**Texto seleccionado**:
╔══
Cada verano, la historia se repite con una crueldad matemática. El humo vuelve a teñir el cielo de El Bierzo y la Cabrera, y los nombres de siempre resuenan en las noticias: Ponjos, Oencia, Molinaferrera. No es mala suerte, es una condena. Durante más de tres décadas, estas zonas de la provincia de León se han convertido en el epicentro de una catástrofe silenciosa, un círculo vicioso de llamas que devora paisaje, futuro y memoria.

Una cicatriz que no cierra
Lo que ocurre en estos pueblos no son incendios aislados, sino un problema crónico. Hablar del fuego en Ponjos, una pedanía de Oencia, o en Molinaferrera, perteneciente a Lucillo, es hablar de miles de hectáreas calcinadas a lo largo de los años. El último gran susto en Ponjos arrasó más de mil hectáreas, reabriendo una herida que apenas había comenzado a sanar del desastre anterior. Son fuegos que se convierten en lo que los expertos denominan ‘megaincendios’, cada vez más virulentos e incontrolables.
Estos eventos recuerdan a otras grandes tragedias medioambientales de la provincia, como el devastador incendio de Castrocontrigo en 2012, que se llevó por delante casi 12.000 hectáreas, o el de La Cabrera en 2017, con otras 10.000 hectáreas convertidas en ceniza. El paisaje, antes un mosaico de robles, sotos de castaños y matorral, se transforma en un desierto negro y grisáceo donde la vida tarda décadas en volver.
¿Por qué siempre se queman las mismas zonas?
La respuesta a esta pregunta es compleja y dolorosa. El principal combustible de estos incendios es el abandono. La despoblación ha dejado los montes sin quien los cuide, sin ganado que limpie el sotobosque y sin la agricultura tradicional que actuaba como cortafuegos natural. Los pueblos envejecen, los jóvenes se marchan y el monte se vuelve un polvorín.
A este cóctel se suma la mano del hombre. Muchos de estos fuegos son intencionados, avivados por conflictos de intereses, venganzas o simplemente por la acción de pirómanos. La orografía abrupta de la zona dificulta enormemente las labores de extinción, permitiendo que un pequeño foco se convierta en un monstruo incontrolable en cuestión de horas.
╚══
**Material de origen**:
╔══
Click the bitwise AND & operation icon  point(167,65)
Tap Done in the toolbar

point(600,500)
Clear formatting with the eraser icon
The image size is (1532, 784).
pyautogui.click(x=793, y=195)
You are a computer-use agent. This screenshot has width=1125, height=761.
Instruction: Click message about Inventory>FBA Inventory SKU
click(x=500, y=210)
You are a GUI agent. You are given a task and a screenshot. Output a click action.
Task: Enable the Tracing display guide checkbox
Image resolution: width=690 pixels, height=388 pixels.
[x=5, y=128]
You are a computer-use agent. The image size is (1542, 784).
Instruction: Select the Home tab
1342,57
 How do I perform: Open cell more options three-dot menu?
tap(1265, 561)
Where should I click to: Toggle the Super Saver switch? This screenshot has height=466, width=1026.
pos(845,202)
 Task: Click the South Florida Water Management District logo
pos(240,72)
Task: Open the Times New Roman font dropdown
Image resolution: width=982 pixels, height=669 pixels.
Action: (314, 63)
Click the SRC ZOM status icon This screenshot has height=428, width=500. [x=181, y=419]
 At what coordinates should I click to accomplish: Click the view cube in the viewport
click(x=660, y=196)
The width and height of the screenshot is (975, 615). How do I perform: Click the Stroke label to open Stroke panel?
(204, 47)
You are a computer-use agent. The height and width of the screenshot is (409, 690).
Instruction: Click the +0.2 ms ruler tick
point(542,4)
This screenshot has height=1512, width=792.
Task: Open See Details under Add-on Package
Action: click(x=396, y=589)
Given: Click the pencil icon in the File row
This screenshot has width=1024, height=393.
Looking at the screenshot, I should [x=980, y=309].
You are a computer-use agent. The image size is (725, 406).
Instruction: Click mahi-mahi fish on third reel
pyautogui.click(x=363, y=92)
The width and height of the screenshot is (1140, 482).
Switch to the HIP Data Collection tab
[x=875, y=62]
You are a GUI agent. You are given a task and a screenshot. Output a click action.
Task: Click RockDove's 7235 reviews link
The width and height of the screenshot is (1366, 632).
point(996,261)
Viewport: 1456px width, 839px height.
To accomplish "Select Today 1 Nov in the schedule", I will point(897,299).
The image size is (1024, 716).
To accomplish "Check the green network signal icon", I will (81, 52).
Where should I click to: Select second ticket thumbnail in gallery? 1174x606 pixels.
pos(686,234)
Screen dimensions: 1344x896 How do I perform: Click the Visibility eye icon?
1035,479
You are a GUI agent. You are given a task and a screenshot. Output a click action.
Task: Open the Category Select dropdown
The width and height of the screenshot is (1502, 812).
╚══
**Usando la información**:
• a. Repite, del texto sobre los incendios en León, el fragmento que va desde "Estos eventos recuerdan" hasta "las mismas zonas?", sin cambiar nada.
• b. Prosigue el texto sobre los incendios en León a partir de su última oración.
Los registros no guardan relación con el texto.

**Resultados en orden**:
• a.
Estos eventos recuerdan a otras grandes tragedias medioambientales de la provincia, como el devastador incendio de Castrocontrigo en 2012, que se llevó por delante casi 12.000 hectáreas, o el de La Cabrera en 2017, con otras 10.000 hectáreas convertidas en ceniza. El paisaje, antes un mosaico de robles, sotos de castaños y matorral, se transforma en un desierto negro y grisáceo donde la vida tarda décadas en volver.
¿Por qué siempre se queman las mismas zonas?

• b.
El coste humano y ecológico
Más allá de las cifras de hectáreas, está el impacto real. El fuego destruye la biodiversidad, empobrece el suelo hasta hacerlo estéril y aumenta el riesgo de erosión y riadas. La economía local, a menudo ligada a la apicultura, la caza o el turismo rural, sufre un golpe del que es difícil recuperarse.
Pero la peor parte es la pérdida de vidas humanas. El recuerdo del brigadista fallecido en 2012 durante las labores de extinción en Losadilla (Castrocontrigo) sigue muy presente. Cada incendio es una amenaza directa para los habitantes de pequeños núcleos rurales que ven cómo las llamas se acercan peligrosamente a sus casas.
¿Qué se puede hacer para evitar estos incendios?
La solución no pasa únicamente por tener más medios de extinción, aunque son cruciales. La clave está en la prevención y en un cambio de modelo para el mundo rural. Es fundamental invertir en la gestión forestal sostenible durante todo el año, apoyar la ganadería extensiva y crear oportunidades para fijar población en los pueblos. Según datos del Ministerio para la Transición Ecológica, la prevención es la herramienta más eficaz para combatir los incendios.
Sin una apuesta decidida por el medio rural, que aborde el reto demográfico y ponga en valor el monte, el mapa negro del fuego en León seguirá creciendo. Ponjos y Molinaferrera son solo el síntoma de una enfermedad profunda que necesita un tratamiento urgente antes de que la próxima generación solo herede cenizas.